2. Fix in Logical Order:

   • Address compilation issues first (imports, syntax)
   • Fix authorization and RBAC issues next
   • Resolve business logic and validation issues
   • Handle edge cases and race conditions last
   • IF your first fix doesn't work, STOP and re-analyze rather than adding more fixes

3. Verification Strategy:

   • Always Test each fix individually before moving to next issue
   • Verify Before Continuing: Did your test work?
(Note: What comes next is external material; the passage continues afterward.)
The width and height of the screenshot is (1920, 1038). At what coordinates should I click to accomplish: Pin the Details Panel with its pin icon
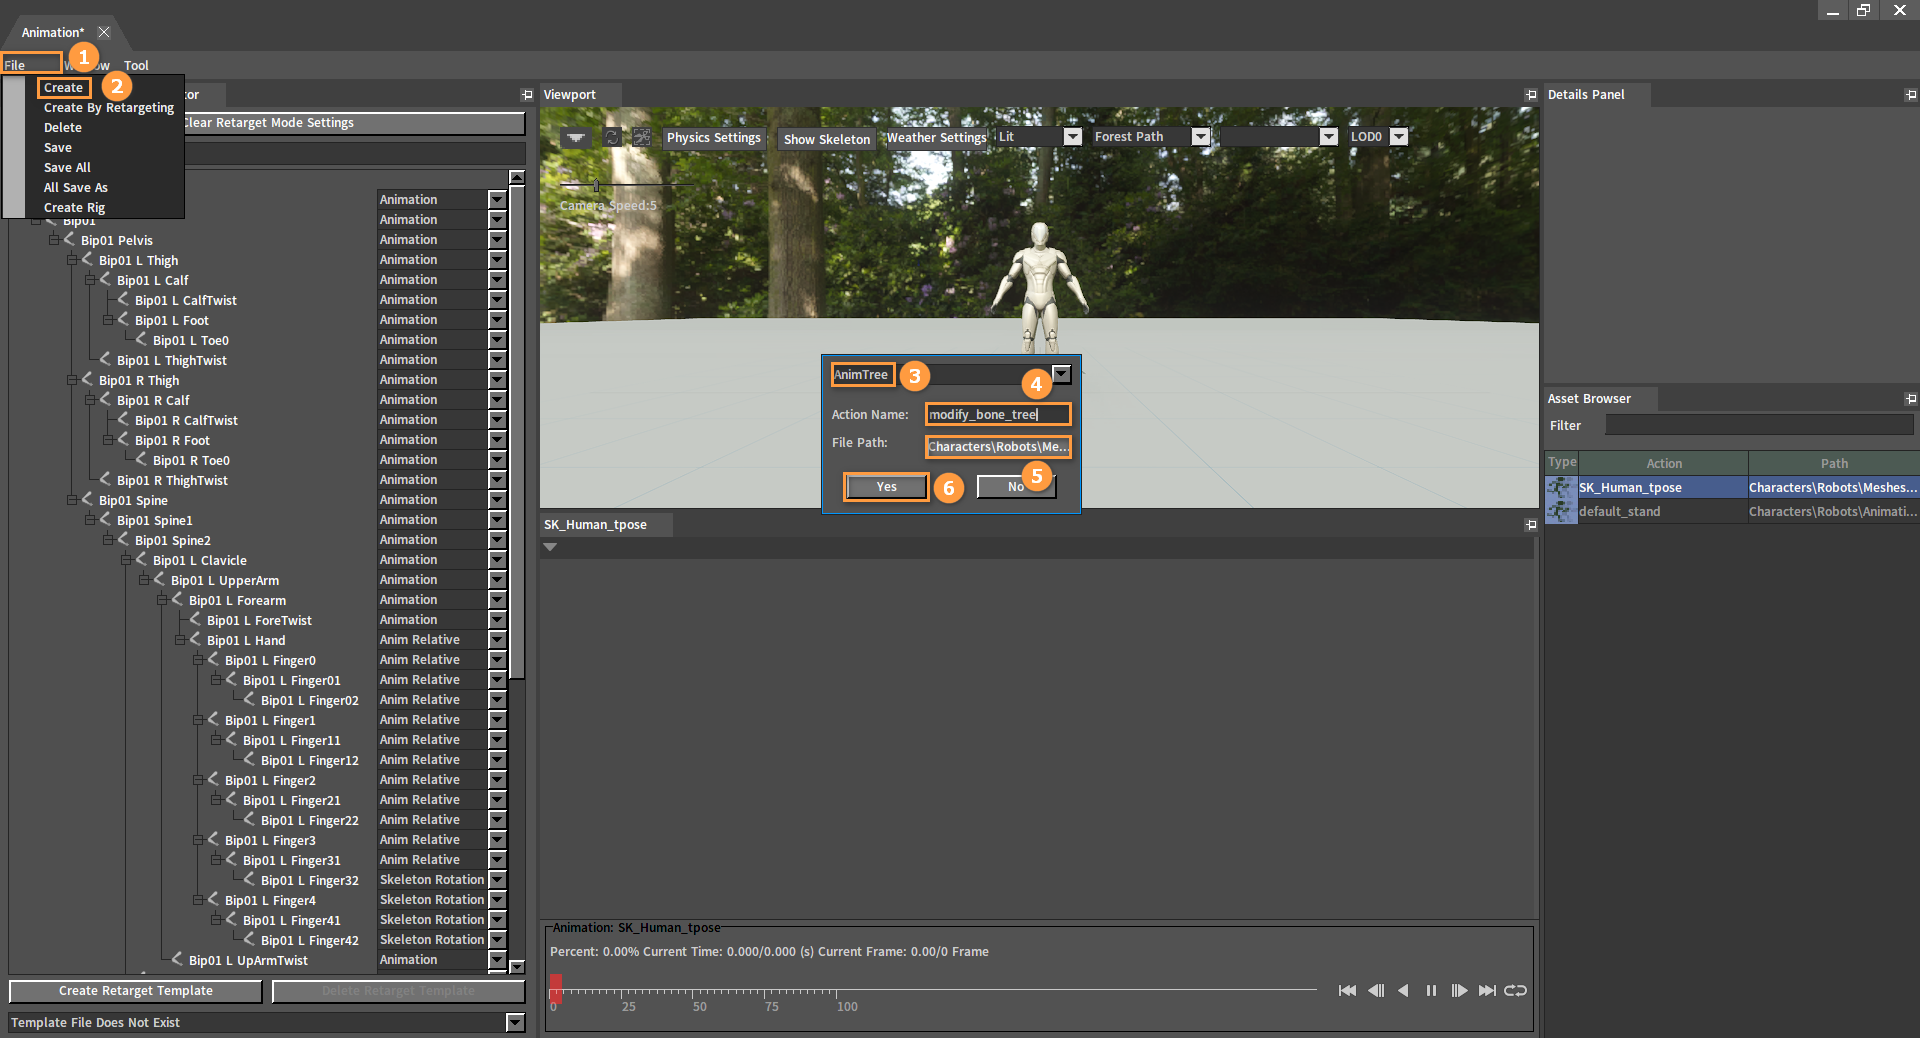pyautogui.click(x=1911, y=95)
If not, form new hypothesis - don't add more fixes
   • Use make lint and make gen after database changes
   • Verify RFC compliance with actual specifications
   • Run comprehensive test suites before considering complete

Debug Commands

Useful Debug Commands

Command	Purpose
make lint	Run all linters
make gen	Generate mocks, database queries
go test -v ./path/to/package -run TestName	Run specific test with verbose output
go test -race ./...	Run tests with race detector

LSP Debugging

Go LSP (Backend)

Command	Purpose
mcp__go-language-server__definition symbolName	Find function definition
mcp__go-language-server__references symbolName	Find all references
mcp__go-language-server__diagnostics filePath	Check for compilation errors
mcp__go-language-server__hover filePath line col	Get type information

TypeScript LSP (Frontend)

Command	Purpose
mcp__typescript-language-server__definition symbolName	Find component/function definition
mcp__typescript-language-server__references symbolName	Find all component/type usages
mcp__typescript-language-server__diagnostics filePath	Check for TypeScript errors
mcp__typescript-language-server__hover filePath line col	Get type information
mcp__typescript-language-server__rename_symbol filePath line col newName	Rename across codebase

Common Error Messages

Database Errors

Error: pq: relation "oauth2_provider_app_codes" does not exist

• Cause: Missing database migration
• Solution: Run database migrations, check migration files

Error: audit table entry missing action for field X

• Cause: New field added without audit table update
• Solution: Update enterprise/audit/table.go

Go Compilation Errors

Error: package should be identityprovider_test

• Cause: Test package naming convention violation
• Solution: Use package_test naming for black-box tests

Error: cannot use X (type Y) as type Z

• Cause: Type mismatch, often with nullable fields
• Solution: Use appropriate sql.Null* types

OAuth2 Errors

Error: invalid_client but client exists

• Cause: Authorization context issue
• Solution: Use dbauthz.AsSystemRestricted(ctx) for public endpoints

Error: PKCE validation failing

• Cause: Missing PKCE fields in database operations
• Solution: Ensure CodeChallenge and CodeChallengeMethod are handled

Prevention Strategies

Before Making Changes

1. Read the relevant documentation
2. Check if similar patterns exist in codebase
3. Understand the authorization context requirements
4. Plan database changes carefully

During Development

1. Run tests frequently: make test
2. Use LSP tools for navigation: Avoid manual searching
3. Follow RFC specifications precisely
4. Update audit tables when adding database fields

Before Committing

1. Run full test suite: make test
2. Check linting: make lint
3. Test with race detector: make test-race

Getting Help

Internal Resources

• Check existing similar implementations in codebase
• Use LSP tools to understand code relationships
  • For Go code: Use mcp__go-language-server__* commands
  • For TypeScript/React code: Use mcp__typescript-language-server__* commands
• Read related test files for expected behavior

External Resources

• Official RFC specifications for protocol compliance
• Go documentation for language features
• PostgreSQL documentation for database issues

Debug Information Collection

When reporting issues, include:

1. Exact error message
2. Steps to reproduce
3. Relevant code snippets
4. Test output (if applicable)
5. Environment information (OS, Go version, etc.)